● **Instructions for the task**: Give back every record below precisely as written.
Segment Start: Records for the task
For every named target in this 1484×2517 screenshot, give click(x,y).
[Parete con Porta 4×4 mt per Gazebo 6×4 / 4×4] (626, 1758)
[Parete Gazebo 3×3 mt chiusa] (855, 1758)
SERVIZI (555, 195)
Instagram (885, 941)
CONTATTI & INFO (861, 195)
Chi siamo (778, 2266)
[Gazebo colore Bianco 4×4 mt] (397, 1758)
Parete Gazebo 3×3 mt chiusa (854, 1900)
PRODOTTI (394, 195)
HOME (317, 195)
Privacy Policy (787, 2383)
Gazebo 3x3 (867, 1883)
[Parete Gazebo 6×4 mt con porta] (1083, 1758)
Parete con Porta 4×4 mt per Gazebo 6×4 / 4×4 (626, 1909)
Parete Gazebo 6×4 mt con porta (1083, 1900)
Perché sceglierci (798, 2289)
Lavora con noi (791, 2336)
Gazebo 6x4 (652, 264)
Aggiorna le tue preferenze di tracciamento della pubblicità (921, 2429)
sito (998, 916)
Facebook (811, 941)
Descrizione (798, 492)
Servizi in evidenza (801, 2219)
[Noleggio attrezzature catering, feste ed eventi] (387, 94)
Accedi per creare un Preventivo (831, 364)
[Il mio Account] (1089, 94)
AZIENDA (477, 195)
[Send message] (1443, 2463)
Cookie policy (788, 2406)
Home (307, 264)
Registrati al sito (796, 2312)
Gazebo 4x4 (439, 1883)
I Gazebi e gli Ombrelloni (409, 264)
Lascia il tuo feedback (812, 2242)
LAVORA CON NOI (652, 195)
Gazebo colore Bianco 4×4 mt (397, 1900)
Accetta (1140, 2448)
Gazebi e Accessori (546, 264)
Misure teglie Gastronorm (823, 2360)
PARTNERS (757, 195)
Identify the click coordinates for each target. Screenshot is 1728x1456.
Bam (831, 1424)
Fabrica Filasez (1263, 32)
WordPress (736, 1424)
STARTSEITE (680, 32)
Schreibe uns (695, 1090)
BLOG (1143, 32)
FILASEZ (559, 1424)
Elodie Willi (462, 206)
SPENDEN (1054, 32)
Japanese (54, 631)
Segment End: Records for the task
● **Result of the task**:
For every named target in this 1484×2517 screenshot, give click(x,y).
[Parete con Porta 4×4 mt per Gazebo 6×4 / 4×4] (626, 1758)
[Parete Gazebo 3×3 mt chiusa] (855, 1758)
SERVIZI (555, 195)
Instagram (885, 941)
CONTATTI & INFO (861, 195)
Chi siamo (778, 2266)
[Gazebo colore Bianco 4×4 mt] (397, 1758)
Parete Gazebo 3×3 mt chiusa (854, 1900)
PRODOTTI (394, 195)
HOME (317, 195)
Privacy Policy (787, 2383)
Gazebo 3x3 (867, 1883)
[Parete Gazebo 6×4 mt con porta] (1083, 1758)
Parete con Porta 4×4 mt per Gazebo 6×4 / 4×4 (626, 1909)
Parete Gazebo 6×4 mt con porta (1083, 1900)
Perché sceglierci (798, 2289)
Lavora con noi (791, 2336)
Gazebo 6x4 (652, 264)
Aggiorna le tue preferenze di tracciamento della pubblicità (921, 2429)
sito (998, 916)
Facebook (811, 941)
Descrizione (798, 492)
Servizi in evidenza (801, 2219)
[Noleggio attrezzature catering, feste ed eventi] (387, 94)
Accedi per creare un Preventivo (831, 364)
[Il mio Account] (1089, 94)
AZIENDA (477, 195)
[Send message] (1443, 2463)
Cookie policy (788, 2406)
Home (307, 264)
Registrati al sito (796, 2312)
Gazebo 4x4 (439, 1883)
I Gazebi e gli Ombrelloni (409, 264)
Lascia il tuo feedback (812, 2242)
LAVORA CON NOI (652, 195)
Gazebo colore Bianco 4×4 mt (397, 1900)
Accetta (1140, 2448)
Gazebi e Accessori (546, 264)
Misure teglie Gastronorm (823, 2360)
PARTNERS (757, 195)
Identify the click coordinates for each target. Screenshot is 1728x1456.
Bam (831, 1424)
Fabrica Filasez (1263, 32)
WordPress (736, 1424)
STARTSEITE (680, 32)
Schreibe uns (695, 1090)
BLOG (1143, 32)
FILASEZ (559, 1424)
Elodie Willi (462, 206)
SPENDEN (1054, 32)
Japanese (54, 631)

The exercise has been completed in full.